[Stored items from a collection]
▬▬▬▬▬▬
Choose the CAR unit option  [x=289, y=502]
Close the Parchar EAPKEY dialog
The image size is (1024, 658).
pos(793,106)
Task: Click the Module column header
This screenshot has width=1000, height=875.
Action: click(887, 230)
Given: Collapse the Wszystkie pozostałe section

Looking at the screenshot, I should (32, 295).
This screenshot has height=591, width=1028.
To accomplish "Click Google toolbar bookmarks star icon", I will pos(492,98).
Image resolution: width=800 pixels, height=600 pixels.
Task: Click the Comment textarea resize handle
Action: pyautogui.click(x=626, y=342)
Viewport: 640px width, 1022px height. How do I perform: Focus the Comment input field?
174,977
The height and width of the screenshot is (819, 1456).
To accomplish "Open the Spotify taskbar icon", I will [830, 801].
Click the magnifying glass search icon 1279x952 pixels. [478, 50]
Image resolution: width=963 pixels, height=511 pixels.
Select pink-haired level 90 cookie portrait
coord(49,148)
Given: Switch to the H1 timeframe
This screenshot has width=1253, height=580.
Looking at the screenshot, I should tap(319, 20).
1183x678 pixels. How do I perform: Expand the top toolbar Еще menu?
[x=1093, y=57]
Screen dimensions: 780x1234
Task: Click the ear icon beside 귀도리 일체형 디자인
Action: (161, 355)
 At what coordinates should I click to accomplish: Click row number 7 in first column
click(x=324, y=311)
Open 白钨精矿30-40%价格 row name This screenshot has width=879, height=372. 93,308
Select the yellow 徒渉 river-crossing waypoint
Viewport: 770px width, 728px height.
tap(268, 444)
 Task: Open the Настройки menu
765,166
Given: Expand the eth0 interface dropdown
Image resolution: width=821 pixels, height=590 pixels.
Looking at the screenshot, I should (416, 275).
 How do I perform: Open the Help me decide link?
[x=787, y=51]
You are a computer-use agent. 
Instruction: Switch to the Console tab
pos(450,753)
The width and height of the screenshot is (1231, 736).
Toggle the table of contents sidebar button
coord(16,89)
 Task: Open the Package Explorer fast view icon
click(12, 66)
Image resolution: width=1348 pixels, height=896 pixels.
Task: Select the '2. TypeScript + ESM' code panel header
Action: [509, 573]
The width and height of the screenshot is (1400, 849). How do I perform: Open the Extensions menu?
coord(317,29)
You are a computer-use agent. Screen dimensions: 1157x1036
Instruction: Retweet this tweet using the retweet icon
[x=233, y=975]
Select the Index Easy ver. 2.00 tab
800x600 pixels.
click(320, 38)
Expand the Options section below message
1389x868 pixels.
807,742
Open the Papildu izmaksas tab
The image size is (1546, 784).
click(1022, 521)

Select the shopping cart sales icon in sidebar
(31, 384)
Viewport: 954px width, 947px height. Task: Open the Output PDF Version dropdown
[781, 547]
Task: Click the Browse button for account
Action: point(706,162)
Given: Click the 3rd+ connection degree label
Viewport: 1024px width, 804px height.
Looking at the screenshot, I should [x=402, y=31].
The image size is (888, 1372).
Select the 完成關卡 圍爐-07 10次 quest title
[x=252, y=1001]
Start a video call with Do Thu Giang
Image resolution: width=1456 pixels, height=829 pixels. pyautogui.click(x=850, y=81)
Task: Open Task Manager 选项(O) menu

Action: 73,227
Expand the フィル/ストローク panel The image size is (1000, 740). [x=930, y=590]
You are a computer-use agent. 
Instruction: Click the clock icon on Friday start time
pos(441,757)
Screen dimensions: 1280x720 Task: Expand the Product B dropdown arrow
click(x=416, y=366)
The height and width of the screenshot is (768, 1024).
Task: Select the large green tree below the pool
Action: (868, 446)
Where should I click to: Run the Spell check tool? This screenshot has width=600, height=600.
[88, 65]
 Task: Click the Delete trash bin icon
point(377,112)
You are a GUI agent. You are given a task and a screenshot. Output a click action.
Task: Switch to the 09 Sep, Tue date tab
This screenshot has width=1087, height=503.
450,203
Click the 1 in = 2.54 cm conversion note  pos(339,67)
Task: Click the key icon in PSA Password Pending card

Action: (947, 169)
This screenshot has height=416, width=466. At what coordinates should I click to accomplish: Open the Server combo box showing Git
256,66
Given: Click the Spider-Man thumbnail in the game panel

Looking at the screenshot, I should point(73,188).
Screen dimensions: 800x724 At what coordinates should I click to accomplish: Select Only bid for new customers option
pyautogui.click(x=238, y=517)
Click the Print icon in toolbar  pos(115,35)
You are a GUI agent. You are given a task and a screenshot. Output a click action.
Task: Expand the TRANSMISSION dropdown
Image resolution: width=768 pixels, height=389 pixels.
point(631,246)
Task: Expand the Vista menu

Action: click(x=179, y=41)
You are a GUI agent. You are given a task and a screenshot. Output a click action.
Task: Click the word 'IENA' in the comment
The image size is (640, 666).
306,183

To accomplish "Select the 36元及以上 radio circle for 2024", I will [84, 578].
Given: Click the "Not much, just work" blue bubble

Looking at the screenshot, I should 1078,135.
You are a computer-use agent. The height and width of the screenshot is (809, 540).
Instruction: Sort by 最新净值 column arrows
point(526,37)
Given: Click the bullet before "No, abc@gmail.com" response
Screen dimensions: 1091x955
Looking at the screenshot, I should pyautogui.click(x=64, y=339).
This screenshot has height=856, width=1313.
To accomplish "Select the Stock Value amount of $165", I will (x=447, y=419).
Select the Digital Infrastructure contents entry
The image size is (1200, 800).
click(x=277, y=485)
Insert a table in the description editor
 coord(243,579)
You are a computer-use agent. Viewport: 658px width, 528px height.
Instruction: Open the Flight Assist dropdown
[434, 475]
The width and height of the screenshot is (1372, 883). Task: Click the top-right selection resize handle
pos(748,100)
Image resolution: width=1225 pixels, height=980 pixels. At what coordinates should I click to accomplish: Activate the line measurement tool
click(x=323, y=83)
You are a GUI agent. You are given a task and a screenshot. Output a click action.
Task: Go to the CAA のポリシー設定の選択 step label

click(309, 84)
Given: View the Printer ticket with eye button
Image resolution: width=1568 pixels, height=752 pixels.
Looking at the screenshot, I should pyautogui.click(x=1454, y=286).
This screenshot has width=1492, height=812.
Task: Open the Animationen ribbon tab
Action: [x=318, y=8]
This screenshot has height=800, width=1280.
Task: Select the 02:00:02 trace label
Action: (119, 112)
▬▬▬▬▬▬
▸ **What is required**: Could you repeat everything from the row containing "Given: Click the bullet" down to the row containing "will (x=447, y=419)." word for word?

▸ **Output**:
Given: Click the bullet before "No, abc@gmail.com" response
Screen dimensions: 1091x955
Looking at the screenshot, I should pyautogui.click(x=64, y=339).
This screenshot has height=856, width=1313.
To accomplish "Select the Stock Value amount of $165", I will (x=447, y=419).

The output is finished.